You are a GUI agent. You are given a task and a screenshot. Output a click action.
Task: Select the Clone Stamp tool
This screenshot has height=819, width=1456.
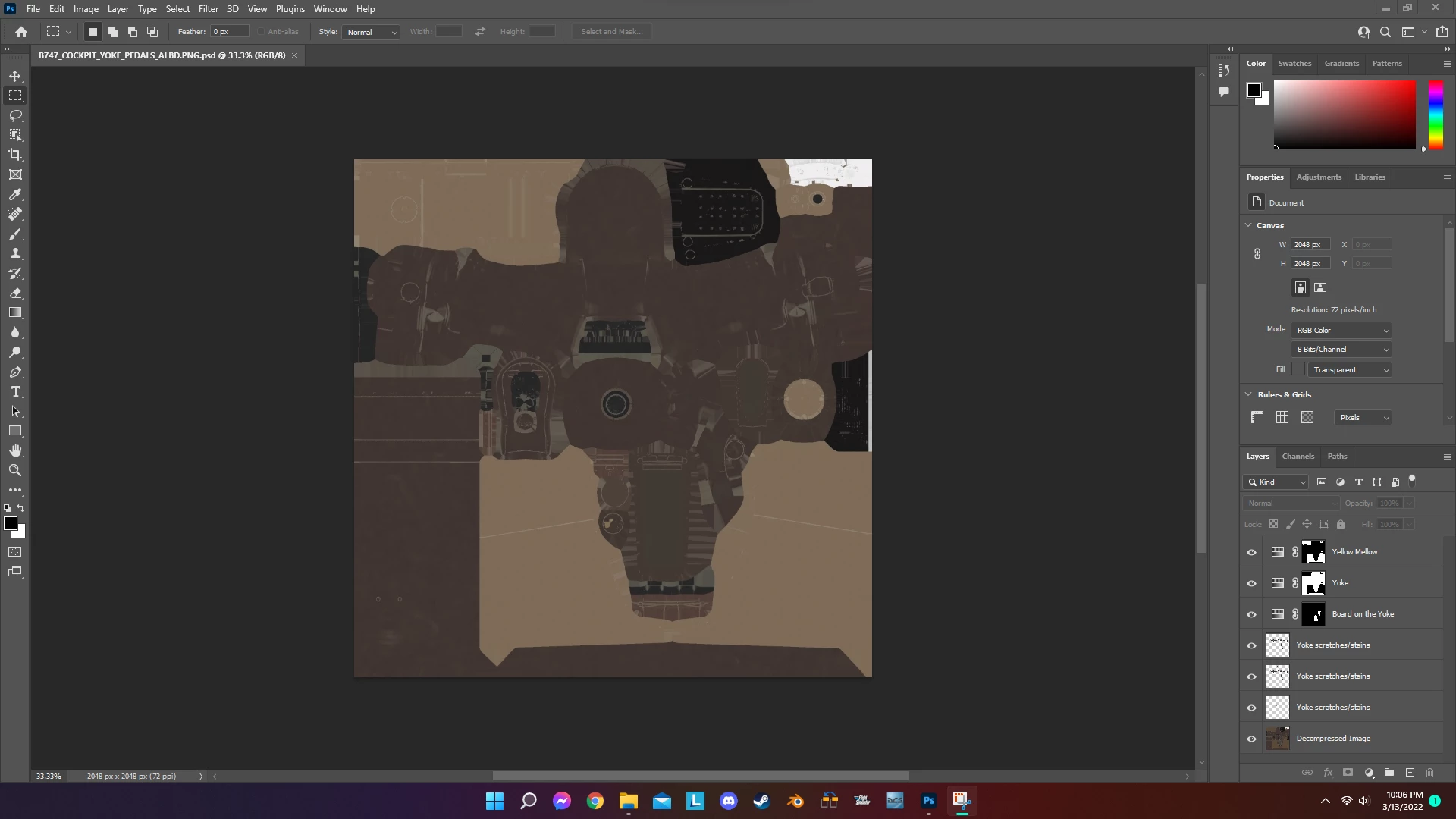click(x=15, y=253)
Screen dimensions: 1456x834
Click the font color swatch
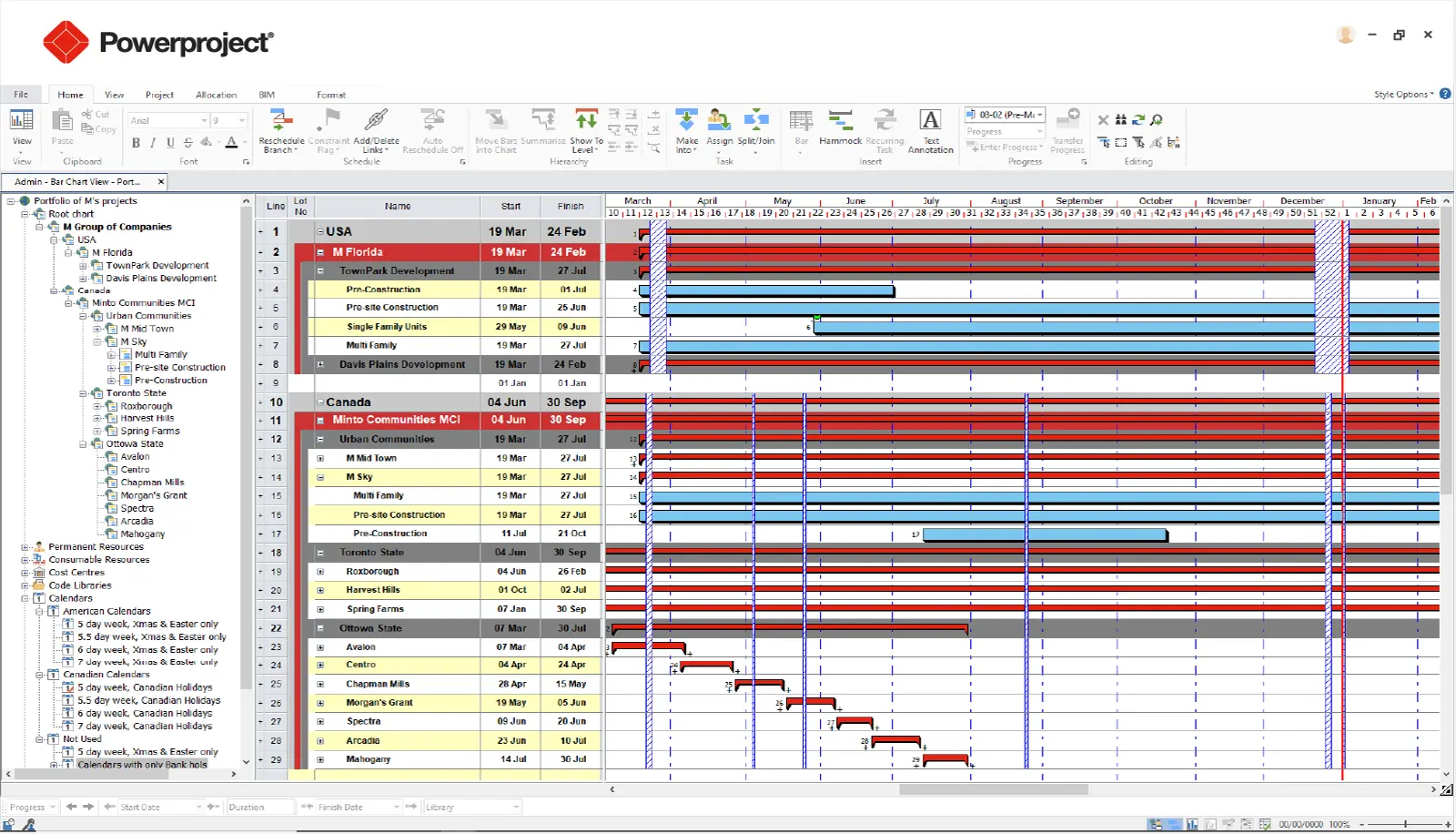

┄┄┄┄┄┄┄┄┄┄

## AIM OF THE TASK
Write out exactly the lines from the one that contains "Task: Select the Clone Stamp tool" through the last line of the data above, both included. Leave every picture out.

## WRITTEN SOLUTION
Task: Select the Clone Stamp tool
This screenshot has height=819, width=1456.
click(x=15, y=253)
Screen dimensions: 1456x834
Click the font color swatch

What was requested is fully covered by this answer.